Is your organization at the top of your game? If so, maybe you’re wondering how to make those incremental improvements to reach the highest level of performance excellence.  Or perhaps your organization’s performance is just mediocre and leaders are looking for a method to accelerate improvement efforts.  Maybe performance is even poor, and you need a way to focus your turnaround efforts.

In my work with clients and as a Baldrige National Examiner, I’ve watched organizations in each of these scenarios build a positive success spiral through the structure, employee engagement, and best practices that Baldrige inspires (and requires).

A Model of Performance Excellence

The Malcolm Baldrige National Quality Award is the highest level of recognition of performance excellence in healthcare, manufacturing and education.  In fact, the award was developed in the 1980s by the U.S. Department of Commerce to help American business better compete in the global economy.  And, while originally developed as a business quality assessment, the Baldrige Criteria have evolved into a comprehensive management system that includes the same criteria for excellence, regardless of industry.

Key Concept: The Baldrige criteria are a an evidence-based, validated set of characteristics of high-performing organizations.

Why the Criteria Accelerate Results

Organizations that apply for Baldrige would, of course, love to have the recognition of winning the Baldrige Award; however, the irony is that those who are only applying to have a trophy to add to their trophy case won’t succeed.  The extensive of the application and assessment process ensures that those who win the award are truly role model examples of performance excellence in practice.  At the heart of the process are the Baldrige Criteria.
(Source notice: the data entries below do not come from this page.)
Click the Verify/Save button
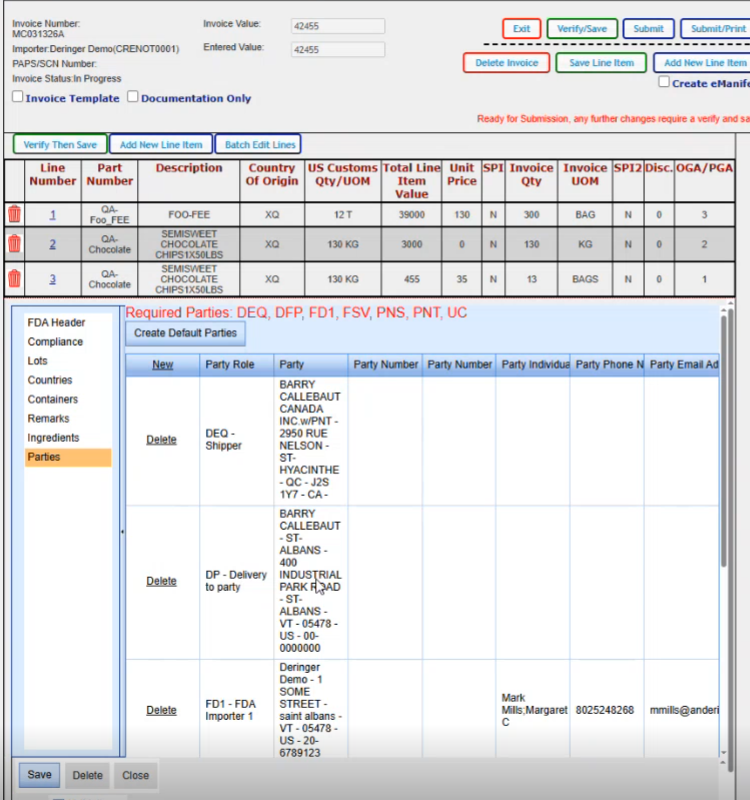Image resolution: width=750 pixels, height=800 pixels. 581,29
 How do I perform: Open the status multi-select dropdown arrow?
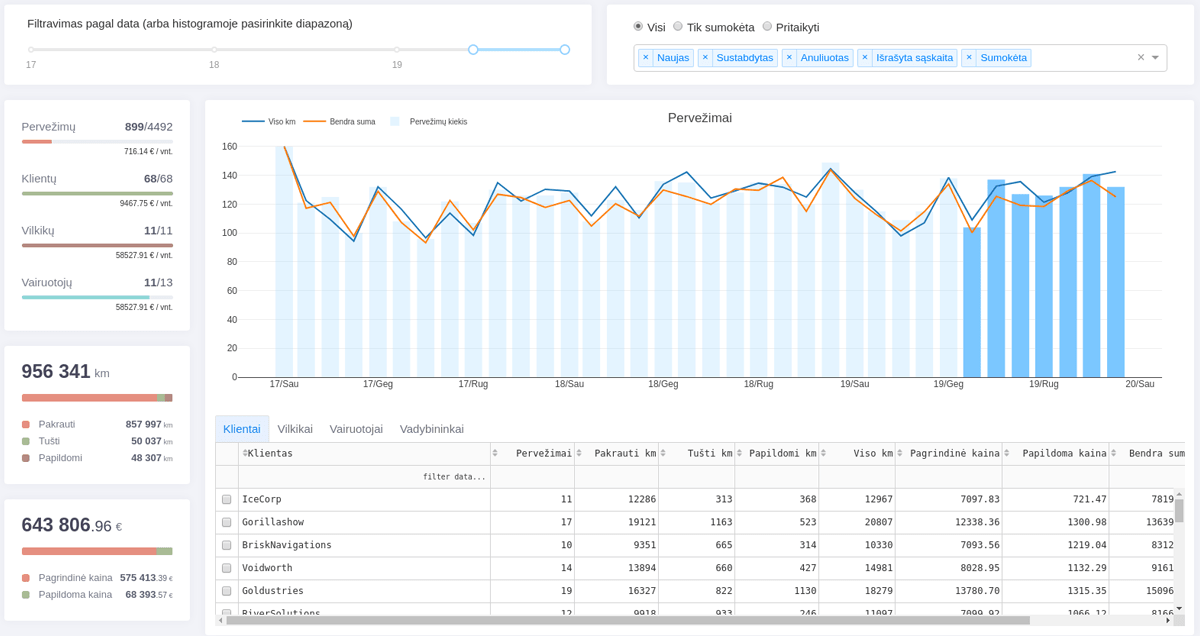click(1156, 58)
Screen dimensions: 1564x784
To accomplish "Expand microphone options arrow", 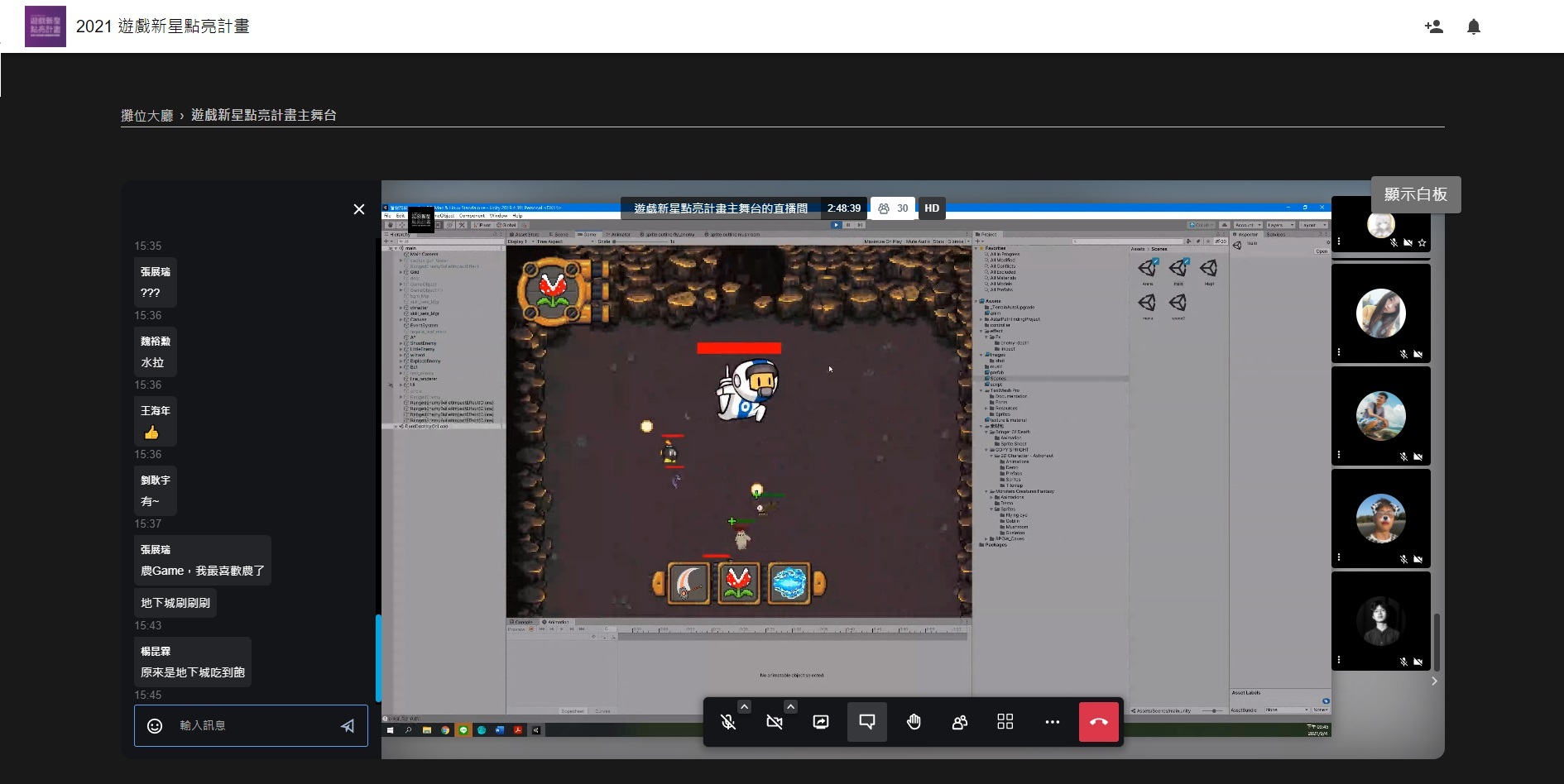I will pos(744,706).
The Criteria are deliberately non-prescriptive and adaptable.  They ask how you address the Criteria, but don’t tell you what to do.  In fact, they guide you through your own assessment of what’s important and how you address those areas.

Organizations that apply for the Baldrige Award gain:

  • an outside perspective that identifies strengths and opportunities for improvement.  Each organization is measured against the same set of Criteria based on the characteristics of high-performing organizations.
  • aligned leaders because the Criteria help create a single shared focus.
  • laser sharp focus on highest organizational priorities because the Criteria offer an integrated management system that aligns performance excellence efforts throughout the organization.

Key Concept: The Baldrige process helps focus, align, and accelerate your performance excellence efforts .

A Values-Based Model

A set of Core Values form the foundation of the Baldrige Criteria.  If you aspire to these Core Values, Baldrige is a framework to help you accomplish that goal.

Baldrige Core Values

 Visionary leadership  Managing for innovation
 Customer-focused excellence  Management by fact
 Organizational and personal learning  Societal responsibility and community health
 Valuing workforce and partners  Focus on results and creating value
 Agility  Systems perspective
 Focus on the future

Key Concept: The Baldrige criteria are based on a foundation of Core Values.  If these Core Values resonate and align with your organization’s vision, mission, and values, then the Baldrige criteria are a road map to help you get there.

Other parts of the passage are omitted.